Brad Pitt had reservations about playing a domineering dad in Terrence Malick’s “The Tree of Life,” which premiered Monday at the Cannes Film Festival.
But Pitt had no hesitation joking that he does not spare the rod in raising his six children with Angelina Jolie.
“I beat my kids regularly. That seems to do the trick,” Pitt wisecracked when asked at a press conference about his own parenting style. “And deprive them of meals.”
Pitt, 47, stars with Sean Penn and Jessica Chastain in Malick’s sweeping family drama, whose scope is so expansive it includes images of the birth of creation and the age of dinosaurs.

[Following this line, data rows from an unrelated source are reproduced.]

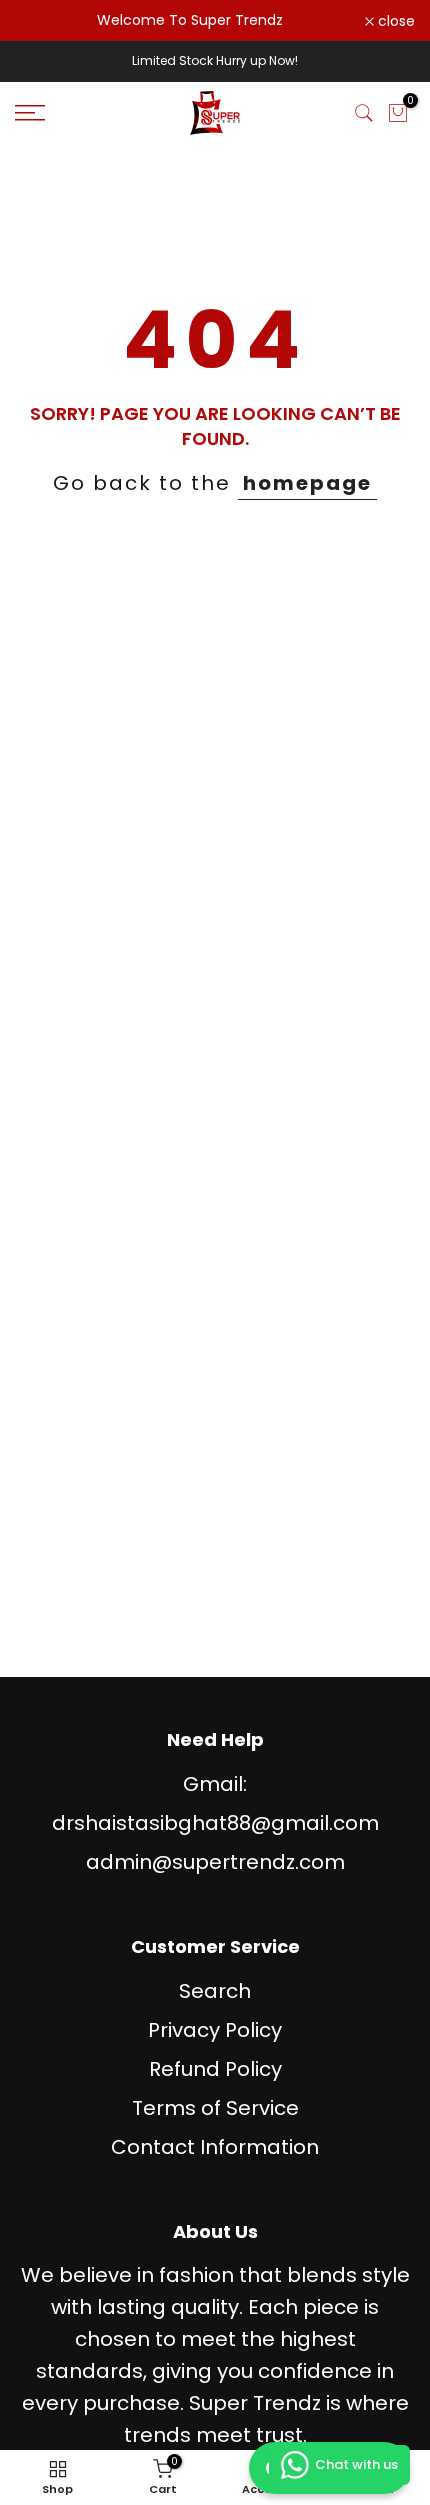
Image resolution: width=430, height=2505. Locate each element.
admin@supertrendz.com (215, 1862)
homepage (307, 483)
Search (215, 1991)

Against that cosmic backdrop, Malick presents the troubled life of a family headed by a saintly mom (Chastain) and an alternately tender and cruel dad (Pitt), whose reign over his three sons leaves them disturbed and even hostile toward their father.
Penn plays the oldest son as he reflects back on his boyhood in the 1950s.
“I was a little hesitant about playing the oppressive father, but I felt like the story was so important, and for me, it was really about the kid’s journey,” said Pitt, also a producer on “The Tree of Life,” which debuts in U.S. theaters May 27.
Pitt said he prefers to take on projects with emotional heft rather than blockbuster fare such as “Mission: Impossible,” though he’s not averse to a big Hollywood action flick.
“Don’t count me out of ‘Mission: Impossible,’” Pitt said. “I’ll be there. I’m not that highbrow.”
But when he considers his favorite films, they tend not to be commercial movies but ones with depth, “or really, really funny. I do like a comedy,” he said.
Pitt has wondered what his children will think about the autocratic figure he plays in “The Tree of Life.”
“My kids are going to see it when they grow up, and how are they going to feel?” Pitt said. “They know me as a dad, and I hope they’ll just think I’m a pretty damn good actor.”